Thirdly, the lack of time encoding can lead to a significant decrease in performance, as the model cannot effectively capture time information without explicit time encoding, and therefore the learned trajectory representations cannot align with the spatial–temporal similarity computation task.

Table 4 The ablation study of Beijing Dataset
Table 5 The ablation study of New York Dataset

5.4 Hyper-parameter Study

We also conduct the hyper-parameter analysis on layers of the Transformer and the number of dimensions to provide more insights into some components in our framework. We only report the evaluation of HR@10 on the Beijing dataset, and the New York dataset has the same trend. The left of Fig. 3 shows the results of the effect of the Transformer layer on the performance of our model, and the right shows the results of the effect of dimension on the performance of our model.

Fig. 3
figure 3

The results of the performance impact of the number of Transformer layers and model dimensions

For the layer of Transformer, we find that the performance first increased as the number of layers increased, and then decreased as the number of layers increased. When the number of layers is 1, the model performance is very poor, indicating that the learning ability is insufficient. Performance is best when the number of transformer layers is set to 3, and as the number of layers increases, the performance slowly decreases, showing overfitting.

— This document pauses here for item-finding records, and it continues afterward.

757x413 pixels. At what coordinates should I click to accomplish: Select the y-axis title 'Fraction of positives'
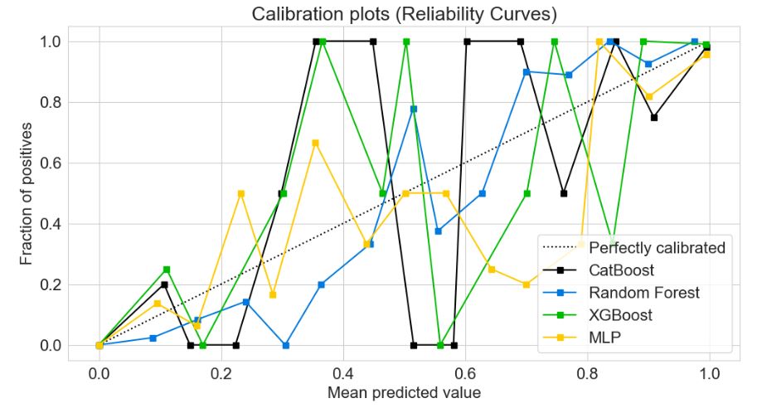[x=28, y=192]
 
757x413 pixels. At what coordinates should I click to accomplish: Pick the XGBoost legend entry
[x=622, y=316]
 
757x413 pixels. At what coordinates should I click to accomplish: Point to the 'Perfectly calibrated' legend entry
[x=656, y=247]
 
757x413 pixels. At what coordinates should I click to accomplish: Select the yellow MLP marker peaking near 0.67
[x=315, y=143]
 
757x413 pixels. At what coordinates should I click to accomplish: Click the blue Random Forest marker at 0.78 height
[x=413, y=109]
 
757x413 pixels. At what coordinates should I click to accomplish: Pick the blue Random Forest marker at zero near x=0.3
[x=285, y=345]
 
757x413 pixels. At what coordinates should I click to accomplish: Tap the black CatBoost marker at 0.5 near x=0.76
[x=564, y=193]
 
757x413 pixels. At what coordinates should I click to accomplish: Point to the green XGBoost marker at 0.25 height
[x=167, y=270]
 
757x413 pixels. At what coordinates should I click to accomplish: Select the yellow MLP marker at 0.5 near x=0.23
[x=240, y=193]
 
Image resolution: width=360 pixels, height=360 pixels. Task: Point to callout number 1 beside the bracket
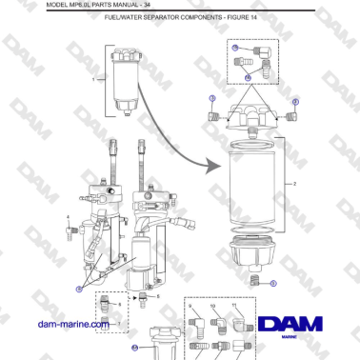93,82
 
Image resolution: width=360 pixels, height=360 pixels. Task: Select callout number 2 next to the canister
295,182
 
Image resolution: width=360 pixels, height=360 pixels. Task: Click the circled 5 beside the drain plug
274,284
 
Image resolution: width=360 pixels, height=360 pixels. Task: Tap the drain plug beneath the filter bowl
254,281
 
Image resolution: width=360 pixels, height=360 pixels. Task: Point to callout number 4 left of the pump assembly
69,217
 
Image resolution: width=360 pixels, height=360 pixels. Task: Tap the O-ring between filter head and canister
253,138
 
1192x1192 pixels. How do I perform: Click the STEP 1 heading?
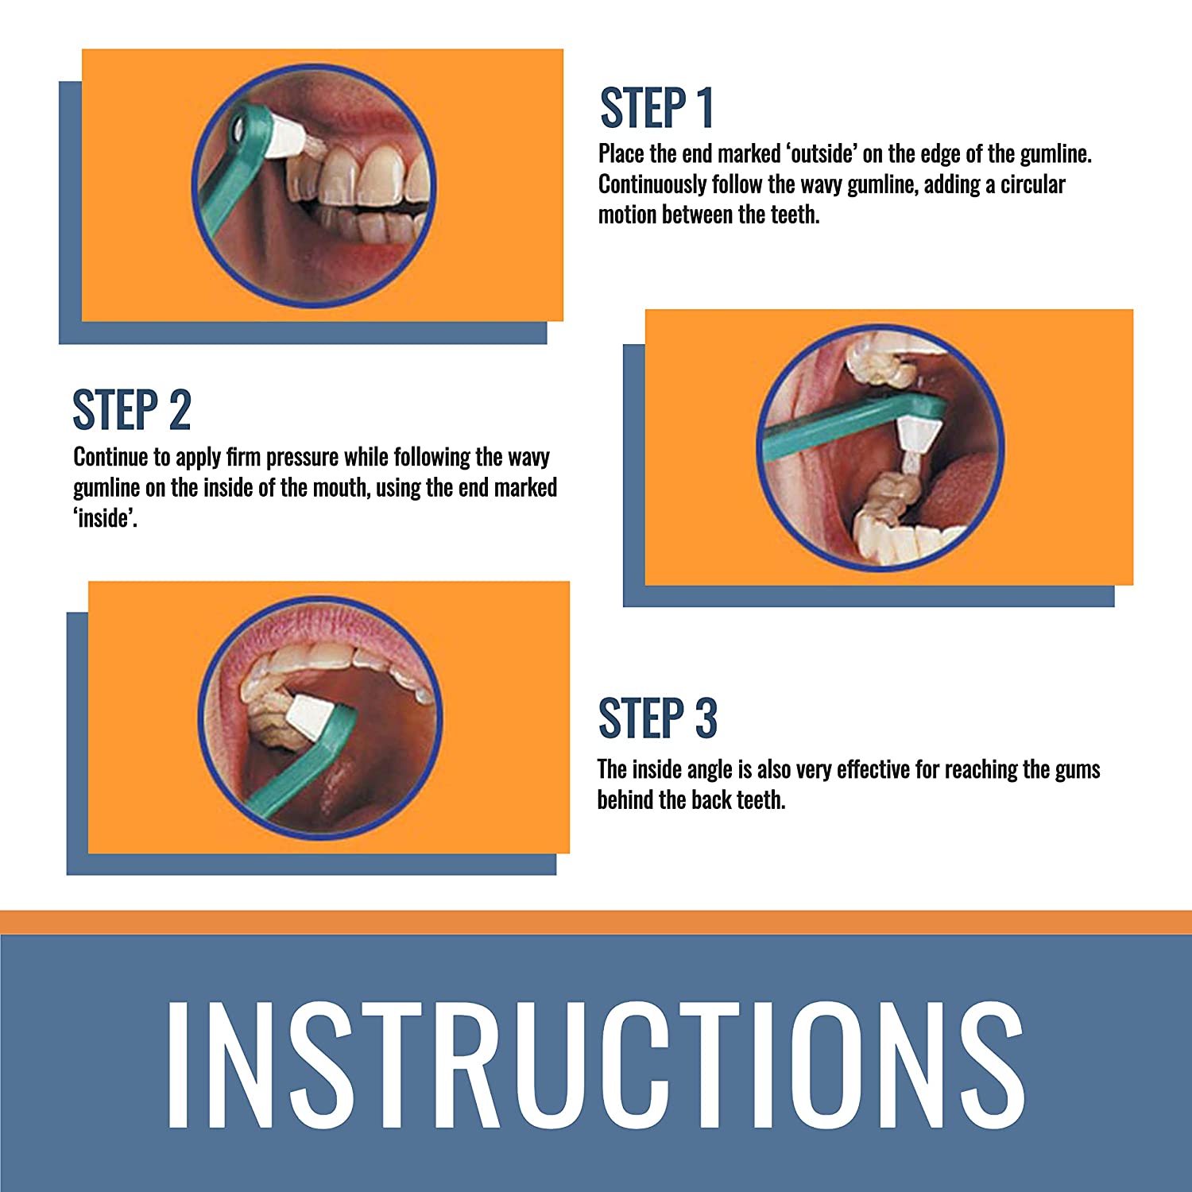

For the number of dimensions, we also find that the performance trend of dimensions is similar to Transformer layers. When the dimension is 32, the model has fewer parameters and cannot hold enough trajectory information. However, if the dimension is too great, e.g., 256, the model will have too many parameters and suffer overfitting.

6 Conclusion

In this paper, we study the spatial–temporal road intersection trajectory similarity computation on the road network. We design two sub-modules to enhance the spatial–temporal feature of road intersection trajectory for the graph learning module and Transformer. In addition to the road network, we also construct two graphs, i.e., a traffic similarity graph and an adaptive graph, by different similarities to capture long-distance relations between road intersections and enhance spatial–temporal information on graph signals. Then a multi-graph learning module is introduced to learn road intersection embedding from multiple information of road network. To enhance the modeling ability of the sequential model for spatial–temporal extraction, we utilize a Transformer and modify the attention mechanism with road intersection features of trajectory. The extensive experiments show the effectiveness of our model.